Von Dr. Jutta Pillat aus Leipzig, deren kunstreiche Sprachspielerein u.a. in „Nonsens oder was?“ und „Süßholz raspeln“ ihre Liebhaber gefunden haben und die auch lockere Schreib-Workshops anbietet, ist kürzlich ein überraschendes Gedichtbändchen mit ganz anderer Thematik erschienen.

Allein Titel und Untertitel von „die aus der kälte kommen. portraitgedichte“ signalisieren ein eher ernstes Thema, das zugleich Neugier und Interesse wecken kann.

Eine kluge redaktionelle Notiz auf dem Rücktitel stellt den biografischen Bezug zur Herkunft der Autorin „aus der kälte der nachkriegszeit“ her: „in oft wenigen lyrischen zeilen entfalten sich ganze geschichten“ über das, „was ans licht wollte: nach dem aushalten von kälte die suche einer möglichen wärme“.

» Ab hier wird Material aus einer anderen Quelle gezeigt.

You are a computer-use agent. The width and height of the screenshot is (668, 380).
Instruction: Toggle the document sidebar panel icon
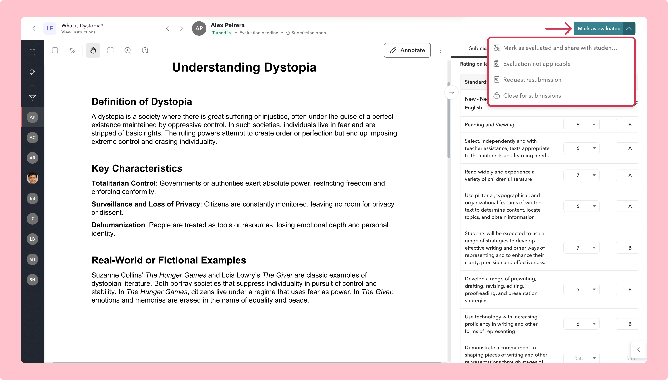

Gleich am Anfang (S. 5) eine Reflektion der Autorin zu ihrer inneren Verortung in der Welt der „Figuren“, die sicher unmittelbar das Leserinteresse anspricht: „ich steh / in dieser / selbstgewählten / acht … und komme nicht davon“, gelebtes Leben durchscheinend, Offenheit, vielleicht gar Geständnisse, Mut und doch Dezenz.

Anlass für die Wahl der portraitierten Personen: „die oft sehr emotionalen begegnungen mit den in erscheinung getretenen waren von äußerster eindringlichkeit, führten sie doch beim nachsinnen zu äußerungen, die festgehalten werden wollten … ein vorgang, als hätte sich ‚blitzeis‘ gebildet“ (S. 11). (Nebenbei darf man hier den Chiliverlag zur Wahl des marmorierten Papiers beglückwünschen, das beim Lesen an Eisblumen denken lässt).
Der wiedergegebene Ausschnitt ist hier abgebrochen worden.